SilvioGiancola / SoccerNetv2-DevKit

Development Kit for the SoccerNet Challenge
MIT License
168 stars 39 forks source link

Questions Regarding Baidu Embeddings #51

Closed yur1xpp closed 2 years ago

yur1xpp commented 2 years ago

Hi Silvio, I have some questions about the baidu emdeddings, I wonder if you have any information about them. I couldn't find any information regarding these questions from either of their github repo or the published paper:

  1. Is the baidu embeddings already gone through PCA, or was it still a "raw" features? I noticed it's in Tx8576 dimension, which could probably mean they are still "raw", am I right about this?
  2. In your opinion, if I were to reduce the dimension, would it be better to have PCA reduce them, or have them go through a FCL like in the implementation of TemporallyAwarePooling? https://github.com/SilvioGiancola/SoccerNetv2-DevKit/blob/20f2f74007c82b68a73c519dff852188df4a8b5a/Task1-ActionSpotting/TemporallyAwarePooling/src/model.py#L32
  3. If they are still raw, do you have any idea what was the initial dimension before they are flatten to 8576? They used 398x224 video as mentioned in the paper, but it's not possible to reshape them to it. I was thinking maybe I could used them in video transformer based architecture (MViT etc) if I'm able to reshape them to the original dimension.
  4. Do we have any of their fine-tuned feature extraction code publicly available? I think not, but I'm just going to ask anyway in case you know any since their embeddings have very few public information available.

Thanks!

SilvioGiancola commented 2 years ago

Hi @yur1xpp

  1. AFAIK, those are "raw" features, not PCA'ed
  2. If you have memory to spare to train your architecture, I would go for a FCL as it drops the orthogonality constraints of the PCA. In contrast, the PCA is fully unsupervised, so you can train it offline before using the PCA'ed feature in the remaining of your network.
  3. The dimension 8576 come from the concatenation of 5 or 6 different features, from different encoders. You will need to analyzed that structure before getting back to a 2D map. Also, I believe not all features are extracted right after the flattening layer, but might have extra FC layers.
  4. Not that I am aware of. You might want to raise that issue on the github page from Baidu and put pressure on whomever extract custom features to release code publicly, both for feature extraction on new videos or to fine-tune the video encoder on soccer videos.

I hope that helps!

yur1xpp commented 2 years ago

Thanks very much for those useful details & suggestions Silvio!

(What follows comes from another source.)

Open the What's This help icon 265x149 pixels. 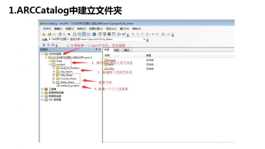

1-2. It looks like FCL does indeed required a lot of memory, best strategy for me is probably PCA it seems. 3-4. That's a good idea! I should open an issue on their repo and see how it goes. I was trying to extract my own feature using their technique but the details on their paper is quite vague.

Thanks again for the help!

yur1xpp commented 2 years ago

I found a closed issue on their repo, it might have answered some of the questions, but looks like they're not planning on releasing the code publicly (at least from a comment dated a year ago), unfortunately. https://github.com/baidu-research/vidpress-sports/issues/4#issuecomment-941297411

SilvioGiancola commented 2 years ago

That's a pity, but I am sure fine-tuning even simple encoders like ResNET or an MViT using a similar trick would lead to very similar boost in performances. If you have reproducible code that train a better encoder, I would be happy to advertise it on our soccer-net github repos and websites, as it could very useful for future development.